Some concepts and basic tasks in Linguistics

This page collects some definitions of important concepts of Linguistics used in NLP, as well as basic tasks when dealing with words. A good book for an overview of NLP and introduction to the techniques is this famous O'Reilly book.

A little linguistics glossary

Antonyms & Synonyms

Antonyms are words with opposite semantic meaning; synonyms are words with the same semantic meaning.
  • beautiful/ugly (A); beatiful/pretty (S)
  • big/small (A); big/large (S)


A collocation is a series of words which, in a text, occurs more often than it would by simple chance. Phrasal verbs in English are good examples.
  • white wine
  • go out
  • come in
  • ...


The concordance of a word (or phrase) is a list of all occurrences and contexts of the given word (or phrase) in a corpus.

Context-free grammar

A context-free grammar, shortened CFG, is a grammar paradigm invented by Chomsky in the 1950s to define the structure of sentences in a formal language, in the sense that it's a set of rules describing all possible elements of the language. Specifically, a CFG contains
  • a list of syntactic categories for words
  • a set of rules


A corpus is a collection of texts, it can be generalistic (not topic-based) or specialistic. One example is the Corpus of Historical American English, or CoHA which at the time of writing is the largest existing corpus for the English language in history.

The Brown Corpus

Compiled in the 1960s at Brown University, it is the first appeared digital corpus of the (American) English language.

Dispersion plot

It is a plot that, starting from where a text starts, displays where each word appears, giving an idea of both how often it is present but also how far from the etxt start it is and with which constancy.


Entailment is logical consequence. A sentence is entailed by another one if it logically follows it.
  • I woke up. I am awake.
  • He sleeps. He snores. (he cannot snore without sleeping)
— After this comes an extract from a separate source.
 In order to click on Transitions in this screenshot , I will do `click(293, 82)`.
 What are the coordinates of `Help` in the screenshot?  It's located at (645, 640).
Some famous exemplar sentences

"Colourless green ideas sleep furiously"

A sentence by N Chomsky from his book Syntactic structures, released in 1957, it is an example of a sentence which is grammatically admissible but totally non-sensical.

"Buffalo buffalo buffalo buffalo buffalo buffalo buffalo buffalo"

This is a grammatically correct sentence which can be interpreted differently depending on how it gets parsed. It is taken from D Borgmann's Beyond Language: Adventures in Word and Thought, 1967.
The word "buffalo" can mean any of three things:
  • the animal
  • the city in the state of New York
  • a verb which means "to intimidate"
With this, one of the possible parses would read the buffalo from Buffalo that the buffalo from Buffalo intimidate, intimidate (other) buffalo from Buffalo

Hapax Legomenon

An hapax legomenon is a word or expression which appears only once in a text.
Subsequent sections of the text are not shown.